‘Kangri’ sales go up as cold grips Kashmir valley

As the intense cold grips north India, people in Jammu and Kashmir are keeping themselves warm with ‘Kangris’.

Kangri is an earthenware encased within wicker basket. It is like a portable and movable heater that Kashmiris keep in their warm woollen cloak to keep themselves warm in the frosty winters.

To battle against the crippling cold, people in Srinagar are using Kangri (fire-pot) which has been an old and traditional method of keeping warm.

The Kashmir valley received heavy snowfall in the higher reaches as well as in the plains. As a result, the sale of Kangri surged in the Valley this year.

“Kangri is the biggest weapon we have to fight the bitter cold in Kashmir. It is impossible to stay indoors without Kangri. Even the most advanced type of equipment to fight the bitter cold climatic conditions cannot be compared to Kangri. The importance of Kangri has been, is, and will remain in the future,” said Zareef Ahmad Zareef, a historian and cultural expert.

“No doubt a number of modern heating gadgets are available in the market and a lot of people are also purchasing heating devices to keep them warm, but Kangri has its own charm. As electricity might not be available all the time, Kashmiris prefer using Kangri during harsh winters,” he added.

A customer said Kangri holds great importance for the people of Kashmir.

“It is very difficult to bear with the harsh winters without Kangri. It is very important for protection from cold. Kangri can be ignited using charcoal,” he told ANI.

Another customer said the most important thing in Kashmir during winters is Kangri.
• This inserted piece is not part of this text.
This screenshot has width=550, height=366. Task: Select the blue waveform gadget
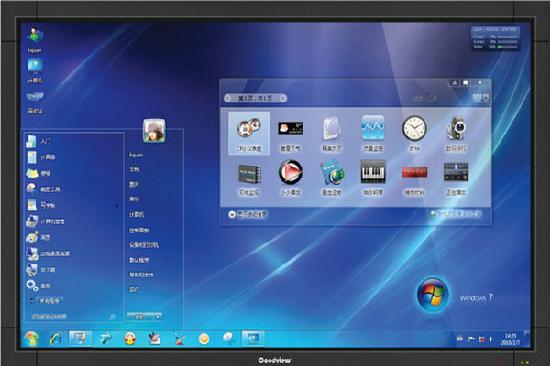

“This is due to the non-availability of proper electricity supply. Without Kangri, it is not possible to survive. This year Kashmir valley received very heavy snowfall. It is an important part of the Kashmiri culture that represents the valley’s unique identity,” he said.

A seller said that Kangri is manufactured in all the regions of Jammu and Kashmir in accordance with the needs of the people and these are used throughout January and February.

Kangri is made from the dried twigs of willow trees with a round earthen pot fixed inside for charcoal that provides heat. Traditional things have their own charm and are preferred by people above other available options.